Discussion

The t-SNE map provides an novel and intuitive way to visualize similarities for large sets of stream hydrographs, as ADHs with similar shapes remain close on the 2D map. Here, we propose that the distance between points on the 2D map can be used as a similarity metric among watersheds, or for a given watershed the space it occupies on the map can be used to infer its relative variability in flows. In terms of grouping watersheds, t-SNE is superior to PCA with respect to separability of ADHs from different flow regimes. Furthermore, t-SNE is particularly suited to large data sets, requires less computational power, and is more interpretable than conventional visualization tools (i.e. pairwise similarity matrix). While we have only used data from western North America, t-SNE can be more broadly applied to larger or more constrained data sets.
If new hydrographs are obtained, ADHs can be projected on the t-SNE map with the trained encoder, allowing hydrographs to be quickly associated with like counterparts and information, such as flow regime type, seasonal pattern, and dominant hydrological processes can be estimated according to its nearest neighbors on t-SNE map.
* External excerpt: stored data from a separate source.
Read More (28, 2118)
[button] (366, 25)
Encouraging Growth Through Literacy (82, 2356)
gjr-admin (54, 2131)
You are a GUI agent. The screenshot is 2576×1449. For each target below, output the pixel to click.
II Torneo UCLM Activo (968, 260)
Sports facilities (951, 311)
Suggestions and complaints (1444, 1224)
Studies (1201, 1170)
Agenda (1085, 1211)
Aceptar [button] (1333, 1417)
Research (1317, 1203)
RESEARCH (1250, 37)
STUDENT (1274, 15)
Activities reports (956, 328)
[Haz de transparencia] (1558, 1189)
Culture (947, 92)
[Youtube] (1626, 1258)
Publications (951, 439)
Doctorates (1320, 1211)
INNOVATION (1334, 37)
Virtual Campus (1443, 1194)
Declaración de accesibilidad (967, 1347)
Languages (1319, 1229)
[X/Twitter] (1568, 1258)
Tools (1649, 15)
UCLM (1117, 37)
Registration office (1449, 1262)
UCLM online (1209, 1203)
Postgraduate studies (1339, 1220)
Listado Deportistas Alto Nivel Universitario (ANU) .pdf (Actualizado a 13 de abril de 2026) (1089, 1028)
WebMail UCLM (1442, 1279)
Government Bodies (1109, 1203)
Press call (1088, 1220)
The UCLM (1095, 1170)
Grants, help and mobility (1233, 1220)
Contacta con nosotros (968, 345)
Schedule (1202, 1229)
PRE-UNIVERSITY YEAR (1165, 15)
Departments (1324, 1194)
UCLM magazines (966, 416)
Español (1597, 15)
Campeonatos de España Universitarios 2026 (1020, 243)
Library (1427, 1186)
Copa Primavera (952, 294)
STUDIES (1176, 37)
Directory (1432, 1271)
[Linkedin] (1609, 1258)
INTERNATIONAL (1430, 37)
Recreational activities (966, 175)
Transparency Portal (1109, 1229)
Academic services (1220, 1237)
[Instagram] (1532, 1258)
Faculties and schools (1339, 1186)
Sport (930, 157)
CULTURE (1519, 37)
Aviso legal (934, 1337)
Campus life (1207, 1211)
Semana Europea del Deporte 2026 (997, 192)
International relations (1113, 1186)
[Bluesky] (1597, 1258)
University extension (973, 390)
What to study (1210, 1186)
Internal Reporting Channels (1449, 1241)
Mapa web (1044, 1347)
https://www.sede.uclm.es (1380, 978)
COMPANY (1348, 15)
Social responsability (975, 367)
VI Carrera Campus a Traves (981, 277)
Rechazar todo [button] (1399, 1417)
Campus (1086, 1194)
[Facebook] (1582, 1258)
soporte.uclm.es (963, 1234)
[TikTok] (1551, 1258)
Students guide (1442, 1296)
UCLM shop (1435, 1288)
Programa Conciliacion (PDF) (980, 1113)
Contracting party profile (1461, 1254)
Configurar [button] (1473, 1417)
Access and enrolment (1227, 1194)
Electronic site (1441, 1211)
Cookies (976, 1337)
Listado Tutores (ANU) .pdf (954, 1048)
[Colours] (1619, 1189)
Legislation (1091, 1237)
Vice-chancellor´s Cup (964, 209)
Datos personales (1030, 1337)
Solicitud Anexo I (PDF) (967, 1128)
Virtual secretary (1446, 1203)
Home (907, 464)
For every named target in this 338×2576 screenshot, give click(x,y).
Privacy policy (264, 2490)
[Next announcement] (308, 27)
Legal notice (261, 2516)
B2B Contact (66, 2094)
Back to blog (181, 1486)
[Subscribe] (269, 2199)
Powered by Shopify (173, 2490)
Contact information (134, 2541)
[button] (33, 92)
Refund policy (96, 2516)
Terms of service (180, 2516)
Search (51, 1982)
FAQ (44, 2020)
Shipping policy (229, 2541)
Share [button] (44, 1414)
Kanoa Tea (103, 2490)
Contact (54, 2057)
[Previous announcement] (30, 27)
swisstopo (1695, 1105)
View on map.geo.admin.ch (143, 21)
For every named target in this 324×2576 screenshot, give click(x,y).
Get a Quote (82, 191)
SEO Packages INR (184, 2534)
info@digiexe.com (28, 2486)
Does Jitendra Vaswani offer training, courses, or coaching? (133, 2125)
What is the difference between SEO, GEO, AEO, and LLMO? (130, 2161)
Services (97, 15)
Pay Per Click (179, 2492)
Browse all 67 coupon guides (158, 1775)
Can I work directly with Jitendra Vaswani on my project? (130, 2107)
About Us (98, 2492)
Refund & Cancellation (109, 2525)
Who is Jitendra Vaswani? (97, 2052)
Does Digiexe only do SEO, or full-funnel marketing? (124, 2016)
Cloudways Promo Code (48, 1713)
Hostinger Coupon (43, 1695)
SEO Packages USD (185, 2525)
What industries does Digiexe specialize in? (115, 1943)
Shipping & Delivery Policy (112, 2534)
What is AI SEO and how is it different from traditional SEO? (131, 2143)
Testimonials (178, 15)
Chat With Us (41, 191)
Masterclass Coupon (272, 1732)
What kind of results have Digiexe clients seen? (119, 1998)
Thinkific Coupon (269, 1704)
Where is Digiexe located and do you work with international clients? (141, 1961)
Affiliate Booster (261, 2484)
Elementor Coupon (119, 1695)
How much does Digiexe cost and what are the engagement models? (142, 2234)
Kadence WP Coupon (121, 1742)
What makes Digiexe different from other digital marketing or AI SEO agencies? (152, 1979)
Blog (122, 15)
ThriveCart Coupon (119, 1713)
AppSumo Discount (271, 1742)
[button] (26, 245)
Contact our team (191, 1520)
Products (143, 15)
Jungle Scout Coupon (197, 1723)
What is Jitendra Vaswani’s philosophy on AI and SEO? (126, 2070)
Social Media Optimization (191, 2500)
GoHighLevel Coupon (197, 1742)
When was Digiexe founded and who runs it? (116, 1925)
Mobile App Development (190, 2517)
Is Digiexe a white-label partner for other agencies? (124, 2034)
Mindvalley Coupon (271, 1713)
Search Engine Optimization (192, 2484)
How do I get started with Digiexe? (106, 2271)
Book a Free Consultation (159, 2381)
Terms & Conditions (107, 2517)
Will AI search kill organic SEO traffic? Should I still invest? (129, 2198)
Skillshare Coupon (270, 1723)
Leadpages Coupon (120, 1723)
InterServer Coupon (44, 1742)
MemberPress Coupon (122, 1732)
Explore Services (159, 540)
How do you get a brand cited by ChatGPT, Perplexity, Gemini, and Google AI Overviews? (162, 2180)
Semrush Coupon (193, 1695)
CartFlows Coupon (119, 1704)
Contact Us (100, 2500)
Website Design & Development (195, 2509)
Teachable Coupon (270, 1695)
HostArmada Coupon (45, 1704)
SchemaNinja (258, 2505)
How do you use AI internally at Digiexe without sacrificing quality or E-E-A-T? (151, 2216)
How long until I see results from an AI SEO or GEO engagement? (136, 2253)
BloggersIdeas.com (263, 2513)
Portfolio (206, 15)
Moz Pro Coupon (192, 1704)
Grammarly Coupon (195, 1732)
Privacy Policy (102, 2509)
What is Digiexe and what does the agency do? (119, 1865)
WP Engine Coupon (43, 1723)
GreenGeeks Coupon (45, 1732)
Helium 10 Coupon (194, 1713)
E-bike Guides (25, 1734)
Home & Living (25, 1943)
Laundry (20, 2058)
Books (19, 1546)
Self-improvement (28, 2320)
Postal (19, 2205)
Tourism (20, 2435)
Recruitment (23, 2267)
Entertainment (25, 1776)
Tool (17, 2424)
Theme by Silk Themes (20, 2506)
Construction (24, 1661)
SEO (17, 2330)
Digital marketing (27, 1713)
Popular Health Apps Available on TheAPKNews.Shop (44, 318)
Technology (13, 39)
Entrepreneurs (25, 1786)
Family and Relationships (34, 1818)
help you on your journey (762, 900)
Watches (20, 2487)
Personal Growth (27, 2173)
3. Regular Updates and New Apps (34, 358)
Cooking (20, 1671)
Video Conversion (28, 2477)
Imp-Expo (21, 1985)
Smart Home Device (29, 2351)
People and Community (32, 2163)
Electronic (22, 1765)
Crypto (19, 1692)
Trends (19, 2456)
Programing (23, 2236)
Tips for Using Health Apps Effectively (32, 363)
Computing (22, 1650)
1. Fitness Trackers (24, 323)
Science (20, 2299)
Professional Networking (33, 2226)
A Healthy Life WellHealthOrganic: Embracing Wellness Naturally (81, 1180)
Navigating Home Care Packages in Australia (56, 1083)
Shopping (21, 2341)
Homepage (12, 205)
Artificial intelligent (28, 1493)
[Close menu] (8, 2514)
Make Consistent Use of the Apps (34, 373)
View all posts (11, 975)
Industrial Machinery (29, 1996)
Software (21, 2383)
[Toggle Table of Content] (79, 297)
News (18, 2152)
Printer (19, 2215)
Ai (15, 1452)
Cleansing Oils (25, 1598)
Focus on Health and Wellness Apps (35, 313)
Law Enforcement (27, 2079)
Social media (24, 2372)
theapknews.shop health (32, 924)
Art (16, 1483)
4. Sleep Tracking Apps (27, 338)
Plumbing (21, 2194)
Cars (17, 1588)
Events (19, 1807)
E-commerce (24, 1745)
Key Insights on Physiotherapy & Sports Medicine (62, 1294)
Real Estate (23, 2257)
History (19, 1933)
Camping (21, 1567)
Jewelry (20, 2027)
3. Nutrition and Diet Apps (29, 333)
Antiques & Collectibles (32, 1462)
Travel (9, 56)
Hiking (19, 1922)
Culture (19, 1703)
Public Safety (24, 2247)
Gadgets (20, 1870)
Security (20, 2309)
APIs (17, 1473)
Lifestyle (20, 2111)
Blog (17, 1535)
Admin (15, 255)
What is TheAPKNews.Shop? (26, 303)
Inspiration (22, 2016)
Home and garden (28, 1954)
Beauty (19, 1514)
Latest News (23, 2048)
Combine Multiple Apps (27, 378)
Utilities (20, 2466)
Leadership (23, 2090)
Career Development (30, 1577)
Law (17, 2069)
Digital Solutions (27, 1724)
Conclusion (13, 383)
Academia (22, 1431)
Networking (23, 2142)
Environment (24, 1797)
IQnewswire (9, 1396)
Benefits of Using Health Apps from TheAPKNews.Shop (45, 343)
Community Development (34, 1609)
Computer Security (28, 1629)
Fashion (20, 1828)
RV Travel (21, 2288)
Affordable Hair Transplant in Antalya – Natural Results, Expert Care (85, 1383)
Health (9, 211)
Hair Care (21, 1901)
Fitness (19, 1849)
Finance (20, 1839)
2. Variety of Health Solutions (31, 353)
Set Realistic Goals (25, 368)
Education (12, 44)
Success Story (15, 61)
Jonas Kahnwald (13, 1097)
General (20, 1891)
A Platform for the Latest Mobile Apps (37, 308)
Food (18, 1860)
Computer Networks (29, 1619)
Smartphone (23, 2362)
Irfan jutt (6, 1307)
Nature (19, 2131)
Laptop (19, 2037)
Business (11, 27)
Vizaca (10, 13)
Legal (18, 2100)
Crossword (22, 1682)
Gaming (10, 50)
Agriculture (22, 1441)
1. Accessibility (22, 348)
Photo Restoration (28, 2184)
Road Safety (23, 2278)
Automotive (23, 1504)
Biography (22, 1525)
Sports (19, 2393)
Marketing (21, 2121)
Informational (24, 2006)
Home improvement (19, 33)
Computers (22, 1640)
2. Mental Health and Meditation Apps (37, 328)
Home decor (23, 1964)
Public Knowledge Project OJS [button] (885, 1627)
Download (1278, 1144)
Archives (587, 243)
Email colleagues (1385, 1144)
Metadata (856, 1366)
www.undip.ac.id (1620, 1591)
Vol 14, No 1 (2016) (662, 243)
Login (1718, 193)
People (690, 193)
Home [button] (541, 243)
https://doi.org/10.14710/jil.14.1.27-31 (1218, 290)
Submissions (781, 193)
In this way, this approach can be used for comparative analysis, flow regime classification and regionalization and potentially for change detection.

A Novel Similarity Metric

To confirm the validity of t-SNE distance as a metric of similarity, the pairwise t-SNE distances between ADHs on the 2-D map are compared with the counterparts of cross correlations (Xcorr), which is a conventional metric used to measure similarity between time series. Xcorr is calculated for every pair of ADHs. For every single ADH, the average of Xcorr for all other ADHs is 0.20, while that for its 10 nearest neighbor is 0.87. It manifest that ADHs close on t-SNE map indeed share considerable similarity of flow regime pattern. Regression analysis between t-SNE distance and Xcorr indicates a significant relationship (p-value < 0.01) with a Spearman R of -0.80. Nash-Sutcliffe Efficiency (NSE) is another widely-used metric that measure the consistency between hydrographs. The relationship between t-SNE distance and NSE is also statistically significant and with Spearman R of -0.75.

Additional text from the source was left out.